The script (scripts/runpod_h100_bitnet.sh) automates the entire process:

  • Verifies hardware (CPU features, GPU type, AVX-512 support)
  • Installs dependencies (clang, cmake, Python packages)
  • Clones and builds Microsoft's bitnet.cpp with optimized kernels
  • Downloads the BitNet b1.58-2B-4T GGUF model from HuggingFace
  • Runs thread scaling tests (1, 2, 4, 8, 16, max threads)
  • Executes 12 diverse prompts with 500-token generation each
  • Produces a results report and JSON metrics file

3. Manual Setup (Alternative)

If you prefer manual control:

# Install Zig
curl -LO https://ziglang.org/download/0.13.0/zig-linux-x86_64-0.13.0.tar.xz
tar -xf zig-linux-x86_64-0.13.0.tar.xz
export PATH="$PWD/zig-linux-x86_64-0.13.0:$PATH"

# Clone and build Trinity
git clone https://github.com/gHashTag/trinity.git
cd trinity
zig build firebird

# For bitnet.cpp inference, follow the benchmark script steps

4. Server Mode for API Access

To expose inference as an HTTP API on your RunPod instance:

./bin/vibee serve --port 8080

Configure the RunPod instance to expose port 8080 via the RunPod proxy URL, which provides HTTPS access to your running service.

Cost Considerations

  • RunPod charges by the hour for GPU instances.
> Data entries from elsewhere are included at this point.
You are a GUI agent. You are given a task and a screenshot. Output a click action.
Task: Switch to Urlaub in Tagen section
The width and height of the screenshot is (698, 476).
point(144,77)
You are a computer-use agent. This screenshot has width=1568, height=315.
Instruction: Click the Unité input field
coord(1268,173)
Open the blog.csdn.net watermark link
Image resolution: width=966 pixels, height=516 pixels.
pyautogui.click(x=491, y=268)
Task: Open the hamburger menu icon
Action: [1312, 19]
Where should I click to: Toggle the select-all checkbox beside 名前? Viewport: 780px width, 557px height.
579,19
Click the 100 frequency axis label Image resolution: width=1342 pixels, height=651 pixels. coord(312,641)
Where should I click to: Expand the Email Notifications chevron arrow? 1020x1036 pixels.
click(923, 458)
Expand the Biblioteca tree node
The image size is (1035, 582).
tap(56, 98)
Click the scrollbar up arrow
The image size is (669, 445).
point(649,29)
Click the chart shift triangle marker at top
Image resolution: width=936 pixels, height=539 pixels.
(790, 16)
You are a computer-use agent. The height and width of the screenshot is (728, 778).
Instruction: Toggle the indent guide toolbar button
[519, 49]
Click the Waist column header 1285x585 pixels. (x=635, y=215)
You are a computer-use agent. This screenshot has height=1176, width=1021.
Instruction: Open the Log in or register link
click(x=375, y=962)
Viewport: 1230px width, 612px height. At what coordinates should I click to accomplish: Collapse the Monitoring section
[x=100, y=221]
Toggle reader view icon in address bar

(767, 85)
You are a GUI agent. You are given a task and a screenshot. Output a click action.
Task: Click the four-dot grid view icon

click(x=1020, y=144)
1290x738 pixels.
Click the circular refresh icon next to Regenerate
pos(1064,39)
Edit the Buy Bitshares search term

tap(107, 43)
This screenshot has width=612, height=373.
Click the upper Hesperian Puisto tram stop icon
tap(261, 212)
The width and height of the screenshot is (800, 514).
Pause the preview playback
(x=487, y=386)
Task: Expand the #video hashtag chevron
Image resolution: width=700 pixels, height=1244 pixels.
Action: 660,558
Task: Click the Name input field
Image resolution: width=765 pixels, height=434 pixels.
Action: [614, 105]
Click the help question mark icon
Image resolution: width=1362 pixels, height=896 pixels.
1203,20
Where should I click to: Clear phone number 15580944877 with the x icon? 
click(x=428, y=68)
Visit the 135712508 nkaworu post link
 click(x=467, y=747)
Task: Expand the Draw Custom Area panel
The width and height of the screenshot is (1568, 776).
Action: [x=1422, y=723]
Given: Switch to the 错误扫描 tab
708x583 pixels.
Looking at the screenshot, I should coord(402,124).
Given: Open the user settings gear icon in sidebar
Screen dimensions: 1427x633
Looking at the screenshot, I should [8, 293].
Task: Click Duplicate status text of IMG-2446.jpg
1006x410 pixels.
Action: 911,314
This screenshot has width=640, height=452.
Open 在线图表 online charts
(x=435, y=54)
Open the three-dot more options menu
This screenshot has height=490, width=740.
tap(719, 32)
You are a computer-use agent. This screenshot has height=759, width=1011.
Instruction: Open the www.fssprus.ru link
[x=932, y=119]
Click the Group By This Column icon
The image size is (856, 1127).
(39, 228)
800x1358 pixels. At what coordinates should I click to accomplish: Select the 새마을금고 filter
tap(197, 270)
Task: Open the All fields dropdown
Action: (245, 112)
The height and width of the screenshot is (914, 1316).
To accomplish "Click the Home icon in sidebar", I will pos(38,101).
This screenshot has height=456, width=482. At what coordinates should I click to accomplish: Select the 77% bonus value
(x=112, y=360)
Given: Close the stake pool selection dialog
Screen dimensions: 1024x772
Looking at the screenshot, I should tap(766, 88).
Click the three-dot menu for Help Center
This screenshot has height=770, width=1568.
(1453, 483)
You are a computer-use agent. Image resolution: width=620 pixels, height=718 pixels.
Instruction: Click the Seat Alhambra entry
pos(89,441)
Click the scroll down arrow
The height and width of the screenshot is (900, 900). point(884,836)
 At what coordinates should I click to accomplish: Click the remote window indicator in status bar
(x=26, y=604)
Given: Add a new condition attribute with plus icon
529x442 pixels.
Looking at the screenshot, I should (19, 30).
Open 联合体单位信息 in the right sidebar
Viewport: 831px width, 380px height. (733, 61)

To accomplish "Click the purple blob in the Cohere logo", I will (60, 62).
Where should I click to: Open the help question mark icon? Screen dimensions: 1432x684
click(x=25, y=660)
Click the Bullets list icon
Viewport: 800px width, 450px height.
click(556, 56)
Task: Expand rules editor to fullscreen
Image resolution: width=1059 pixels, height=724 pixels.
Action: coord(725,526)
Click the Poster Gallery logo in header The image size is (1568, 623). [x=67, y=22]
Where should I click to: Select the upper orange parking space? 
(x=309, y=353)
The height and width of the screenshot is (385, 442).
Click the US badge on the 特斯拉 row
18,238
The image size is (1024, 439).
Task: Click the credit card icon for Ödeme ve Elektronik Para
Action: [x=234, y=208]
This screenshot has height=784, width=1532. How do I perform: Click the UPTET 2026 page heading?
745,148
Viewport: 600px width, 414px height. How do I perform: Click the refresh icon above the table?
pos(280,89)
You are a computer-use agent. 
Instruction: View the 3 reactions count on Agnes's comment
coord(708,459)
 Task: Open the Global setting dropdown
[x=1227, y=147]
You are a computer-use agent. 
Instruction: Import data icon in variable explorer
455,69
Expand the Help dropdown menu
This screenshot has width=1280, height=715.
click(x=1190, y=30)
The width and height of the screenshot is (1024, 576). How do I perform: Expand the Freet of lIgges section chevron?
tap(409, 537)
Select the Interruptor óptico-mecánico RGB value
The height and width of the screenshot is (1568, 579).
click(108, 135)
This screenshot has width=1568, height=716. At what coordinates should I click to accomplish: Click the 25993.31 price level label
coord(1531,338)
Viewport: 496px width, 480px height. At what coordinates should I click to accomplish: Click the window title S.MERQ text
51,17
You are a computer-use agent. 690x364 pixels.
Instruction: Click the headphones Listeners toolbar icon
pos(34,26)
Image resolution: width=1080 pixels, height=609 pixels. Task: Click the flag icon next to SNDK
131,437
Stop your pod when not in use.
  • The H100 SXM is the most expensive but provides the best throughput.
  • For cost-effective testing, the RTX 3090 delivers comparable per-token throughput at a fraction of the cost.
  • A single benchmark run (12 prompts, 500 tokens each) typically completes in under 5 minutes on H100 hardware.
  • The benchmark script reminds you to stop the pod when finished.

Output Files

After running the benchmark script, results are saved to:

FileContents
/root/bitnet_h100_results.txtHuman-readable results with all prompts and outputs
/root/bitnet_h100_metrics.jsonMachine-readable JSON with per-test timing and throughput

Troubleshooting

  • Missing AVX-512: Some RunPod instances use older CPUs. The script detects this and falls back to a manual cmake build without TL2 optimizations.
  • Build failures: Ensure clang and cmake are installed. The script handles this automatically.
  • Tokenizer warnings: The GGUF model may show a "missing pre-tokenizer type" warning. The benchmark script overrides this with --override-kv "tokenizer.ggml.pre=str:llama-bpe".